1. Mineral Matters, especially sand, clay, and not unfrequently fine spicula of glass derived from the glass pipette, &c.

2. Vegetable Matters.-In shallow pools, in rivers, reservoirs, and, in fact, all open waters, the microscopist seldom fails to find vegetable débris in the shape of dotted ducts, spiral vessels, parenchymatous cells, bits of cuticle with the hair still adhering, the down of seeds, roots of duckweed, bits of chara, &c. It depends on the amount as to what conclusions are to be drawn ; but this is certain, that a water showing these matters is not likely to be from a deep spring, but one over which the atmosphere more or less freely plays.
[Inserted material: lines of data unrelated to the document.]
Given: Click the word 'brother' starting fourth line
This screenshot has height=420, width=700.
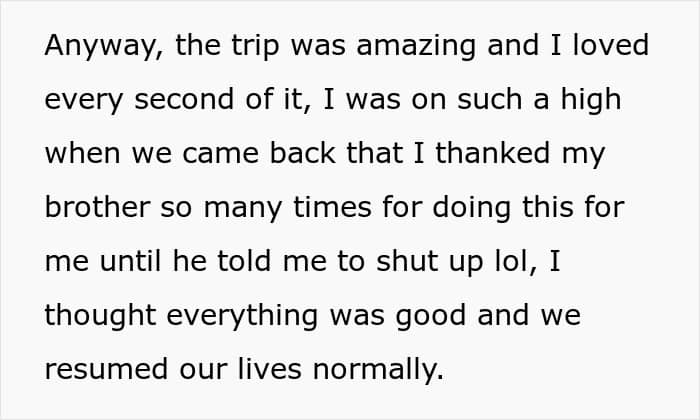Looking at the screenshot, I should tap(98, 207).
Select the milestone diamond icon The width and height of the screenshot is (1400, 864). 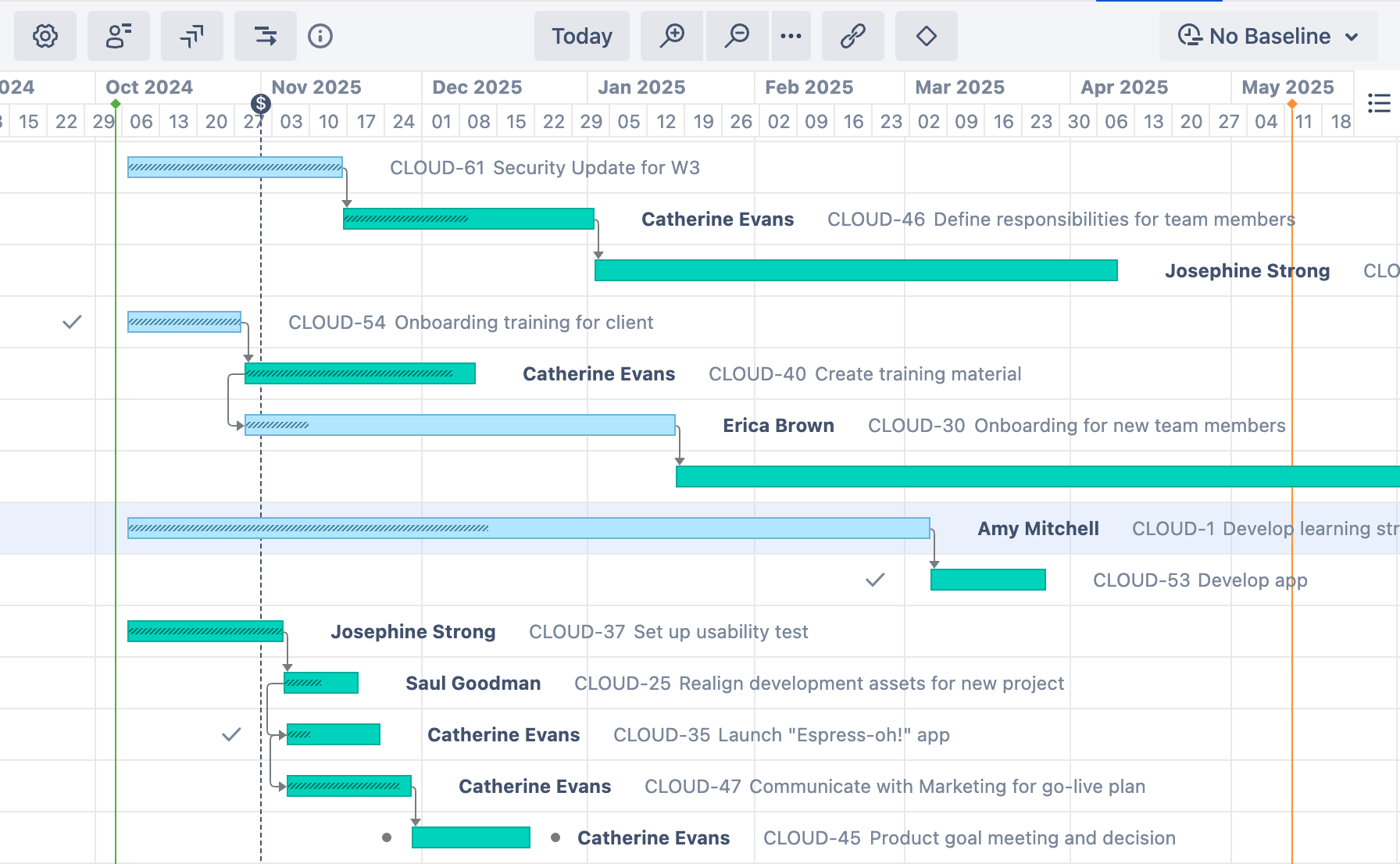[x=927, y=36]
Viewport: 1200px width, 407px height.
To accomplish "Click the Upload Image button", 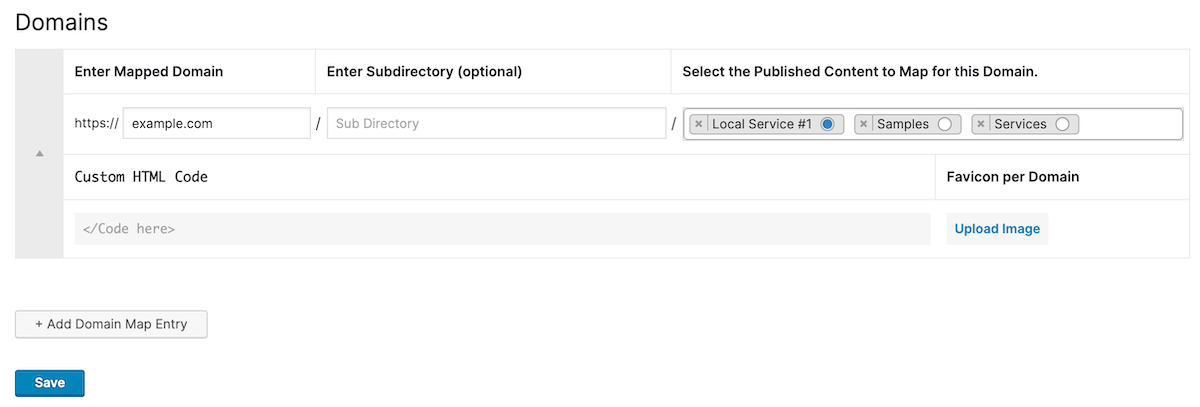I will 997,229.
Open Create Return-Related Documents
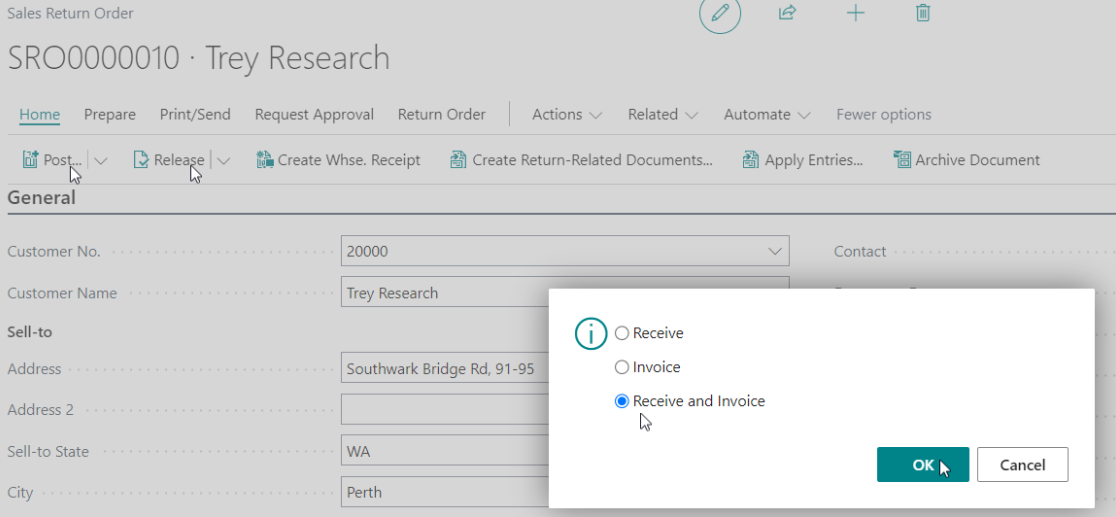This screenshot has height=517, width=1116. tap(581, 160)
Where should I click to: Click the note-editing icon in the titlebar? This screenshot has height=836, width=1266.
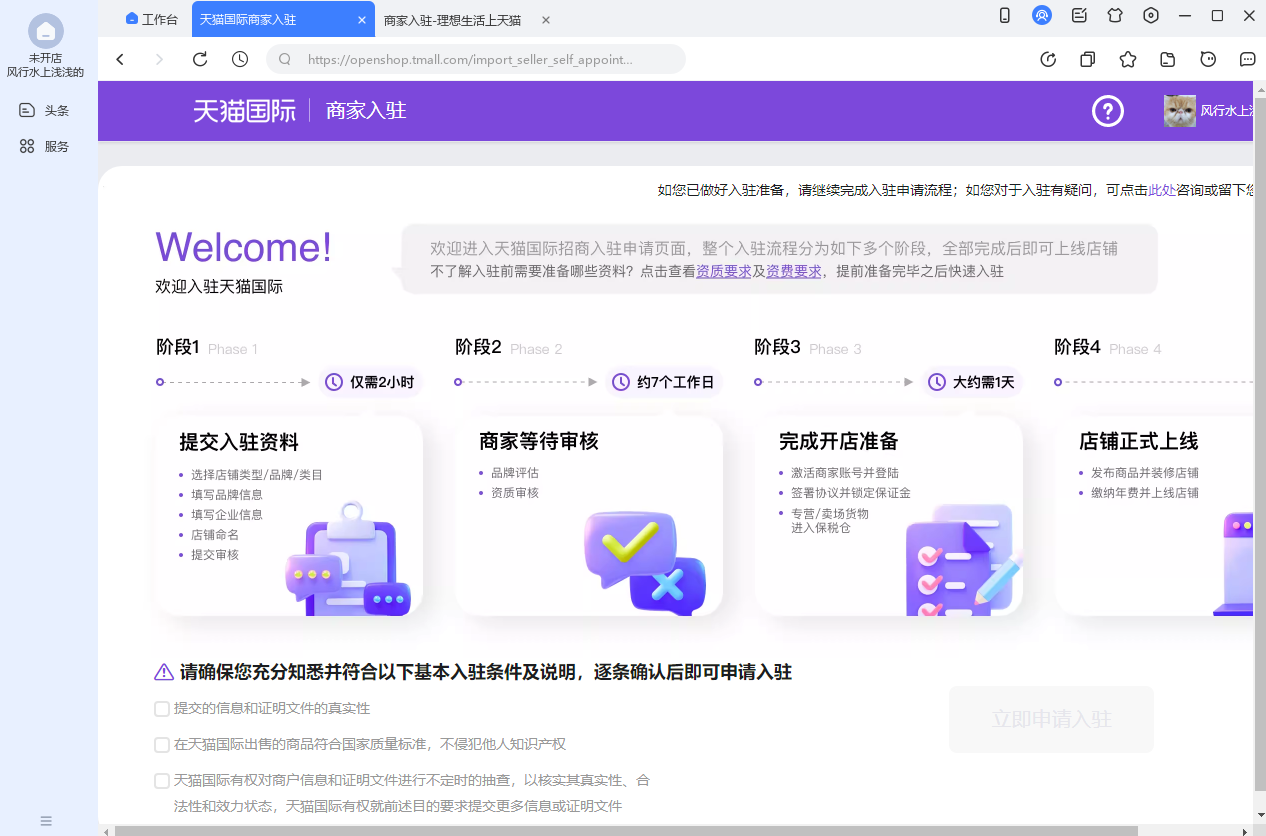pos(1078,15)
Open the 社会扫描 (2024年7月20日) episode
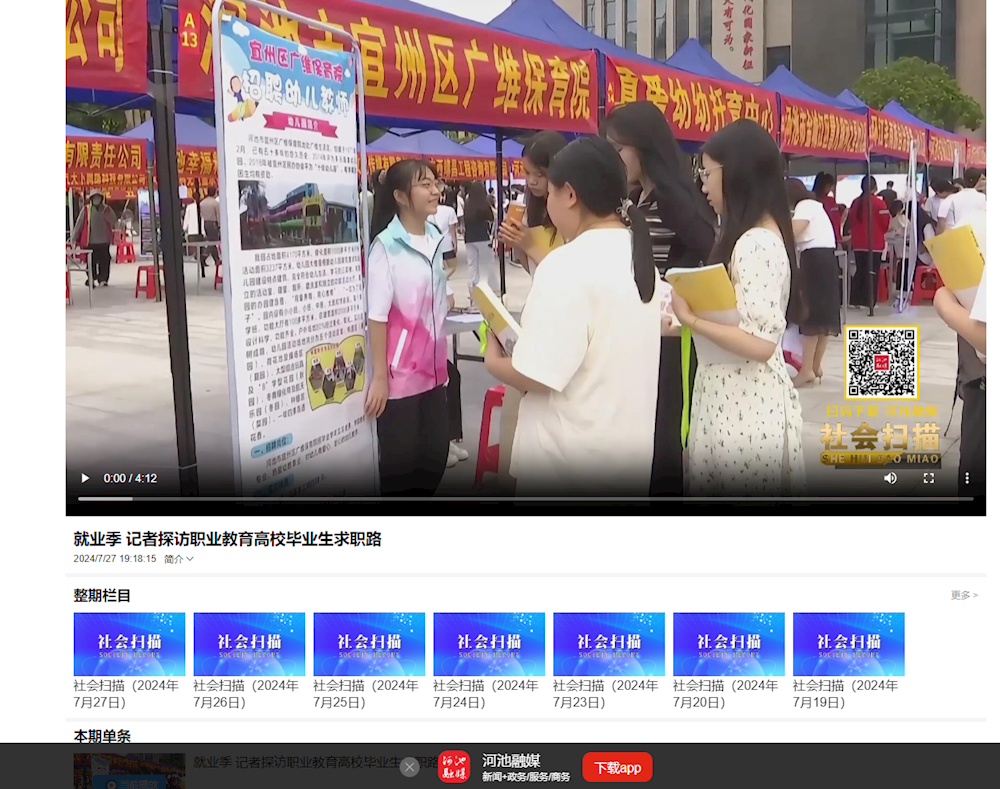 click(x=728, y=644)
3. Dead Animal Matters-(a.) Purely Animal, such as hairs from domestic or wild animals, striped muscular tissue, the scales of moths, butterflies, or other lepidoptera, eggs of entozoa (which, of course, may, for aught we know, be living).

(b.) Human Débris.-Human hair, human epithelium. (c.) Manufactured Matters.-Wool, silk, &c. All animal matters, whether derived from insect, human, or domestic animal life cannot be considered a favourable indication; and even the presence of cotton, silk, hemp, and the like, though

* The common aniline violet ink answers very well.